3. The method for emotion recognition based on multi-mode speech information complementation and gate control as claimed in claim 1, wherein said S2 comprises:

the text characteristic is taken as a source mode, the audio characteristic is taken as a target mode, and the text characteristic is taken as a first original mode representation;

fusing text features and audio features through a Transformer cross attention mechanism; performing cross-layer connection and normalization through a residual error module to obtain a first intermediate fusion representation;

enhancing the first intermediate fusion representation through the full-connection layer and normalization to obtain a first fusion representation;

the audio features are characterized by a second original mode by taking the audio features as a source mode and the text features as a target mode;

fusing the audio features and the text features through a Transformer cross attention mechanism; performing cross-layer connection and normalization through a residual error module to obtain a second intermediate fusion representation;

and enhancing the second intermediate fusion representation through the full-connection layer and normalization to obtain a second fusion representation.

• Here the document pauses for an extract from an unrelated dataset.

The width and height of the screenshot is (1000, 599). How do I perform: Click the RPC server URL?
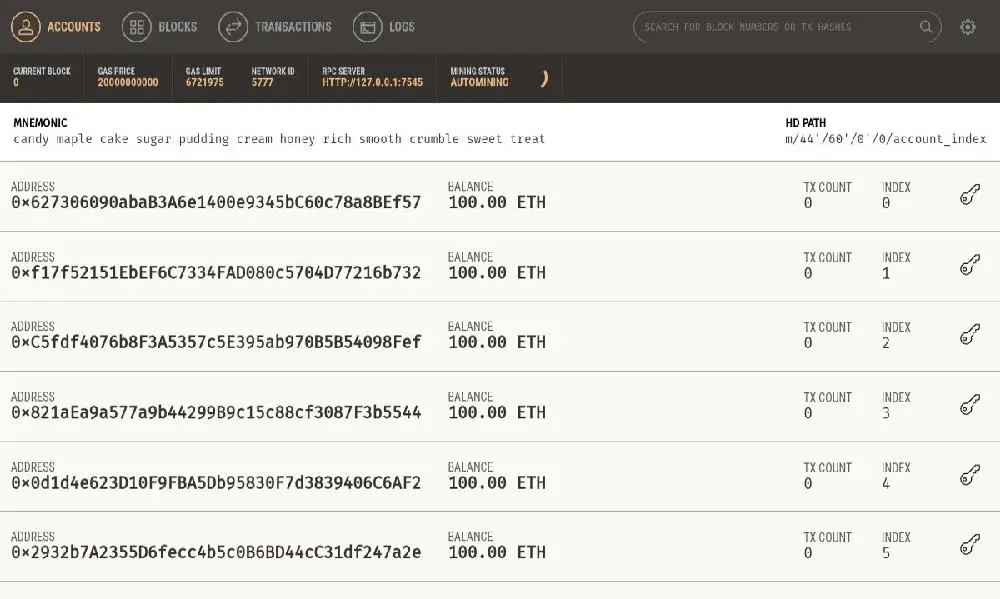click(x=372, y=82)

4. The method for emotion recognition based on multi-mode speech information complementation and gate control as claimed in claim 2 or 3, wherein said S3 is:

and respectively fusing the first fusion characteristics and the first original mode characteristics according to a proportion through a learnable door control mechanism to obtain first intermediate output, and fusing the second fusion characteristics and the second original mode characteristics according to a proportion to obtain second intermediate output.

5. The method for emotion recognition based on multi-mode speech information complementation and gate control as claimed in claim 4, wherein said S4 is:

and splicing the first intermediate output and the second intermediate output to finally obtain emotion category output.

6. The method for emotion recognition based on multimode speech information complementation and gate control as claimed in claim 1, wherein the method is deployed on a public data set CMU-MOSEI, optimized using Adam optimizer during training.